PASSAGE SHOWN:
The pathology and treatment of diseases of the skin.




Milton, John Laws, 1820-1898.


London : Robert Hardwicke, 1872.

Description, 2nd ed. : v p., [2 l.] p., [1]-358 p., [4 l.] pl. ; ill.: 4 phots. (col.), ; 23 cm.

Photograph : 4 mounted albumens, hand colored, clinical portraits of skin disease.

Subject : Skin — Dermatoses.

Notes :




Milton1872


The delicately painted photograph, above, shows the infected arm of a gravid 45 year-old woman, identified only as "Jane S.," an out-patient for three months in 1867 at St. John's Hospital for diseases of the skin. This was her eighth pregnancy and the third pregnancy complicated by the disease, each episode more virulent than the last. Milton credits Erasmus Wilson (1809–1884) with the first published report of the skin disorder, having named it "herpes circinatus bullosus" in the sixth edition of his textbook, On Diseases of the Skin (1868). However by naming it "herpes gestationis," Milton associated the lesions with pregnancy, and it is for this reason that some scholars credit him with the discovery of the dermatosis, now referred to as "gestational pemphigoid" — an autoimmune reaction that is unrelated to herpes. Milton was director of St. John's hospital, which he founded with the patronage of Lord Chesterfield. He exploited his position at the hospital to develop a large and lucrative practice treating a pseudopsychosis he termed, "spermatorrhea." To cure his male patients of their unwanted nocturnal emissions, he devised bizarre and painful penal collars, fitted with steel teeth.

WHAT YOU ARE ASKED TO DO:
In the entry about the 1872 skin disease book, what name did Milton give the skin disorder? You can ignore the records.

(Extracted data entries)

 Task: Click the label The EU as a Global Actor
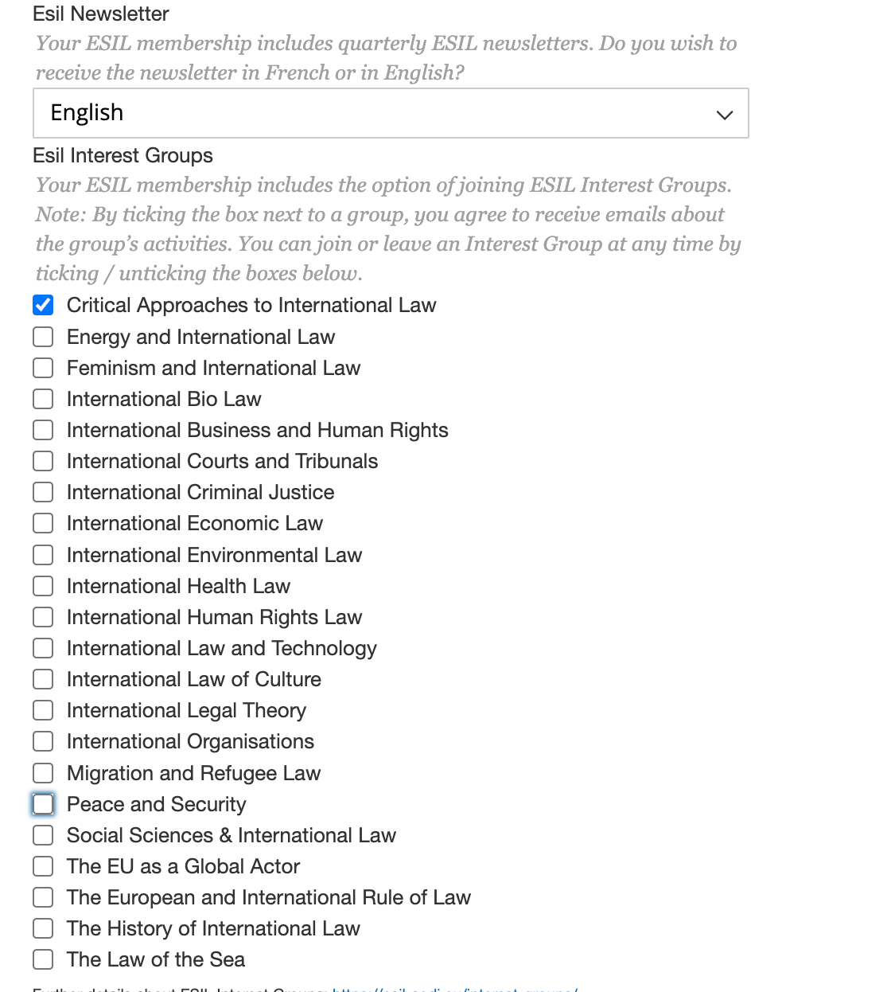[x=183, y=866]
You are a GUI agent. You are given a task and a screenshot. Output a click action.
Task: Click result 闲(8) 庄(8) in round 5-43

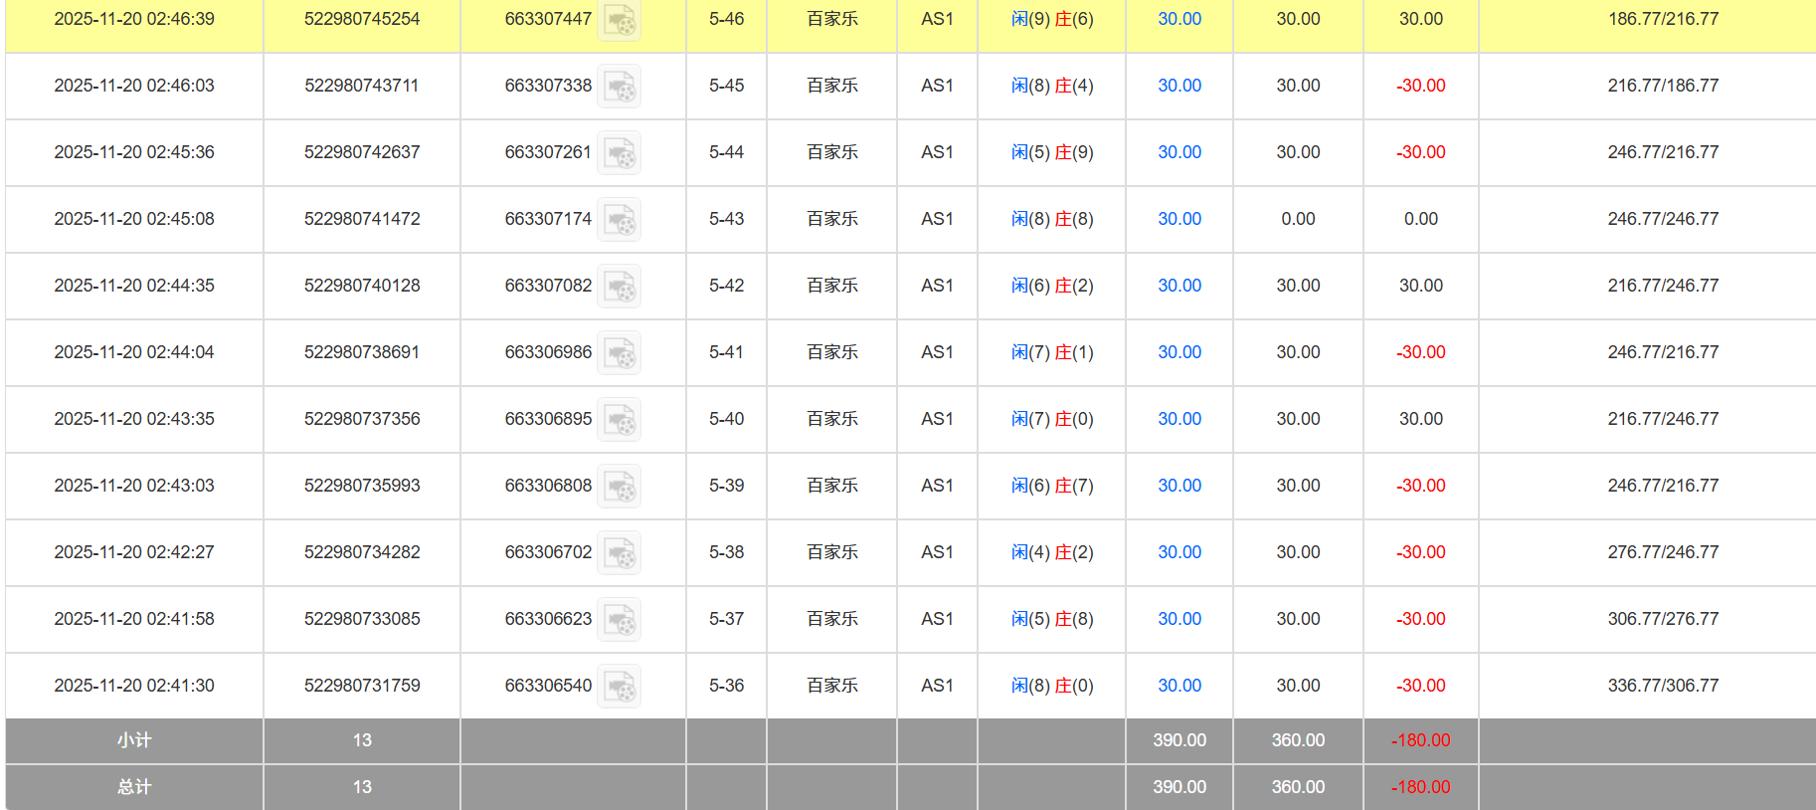(1051, 219)
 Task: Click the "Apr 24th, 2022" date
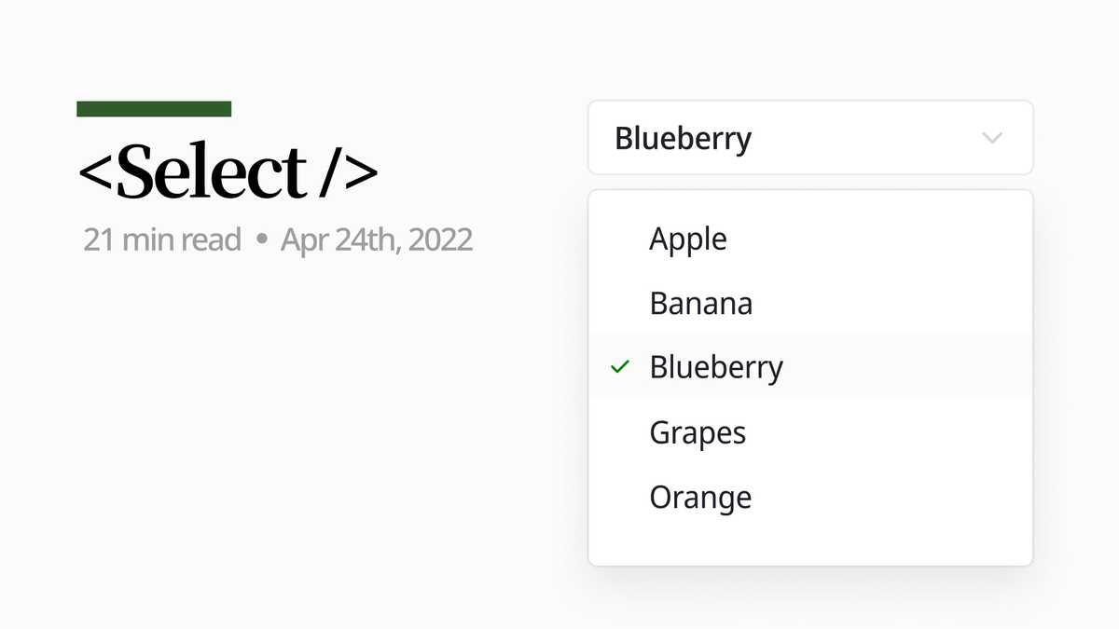tap(377, 240)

RESULT FOR THIS EXERCISE:
He named it "herpes gestationis."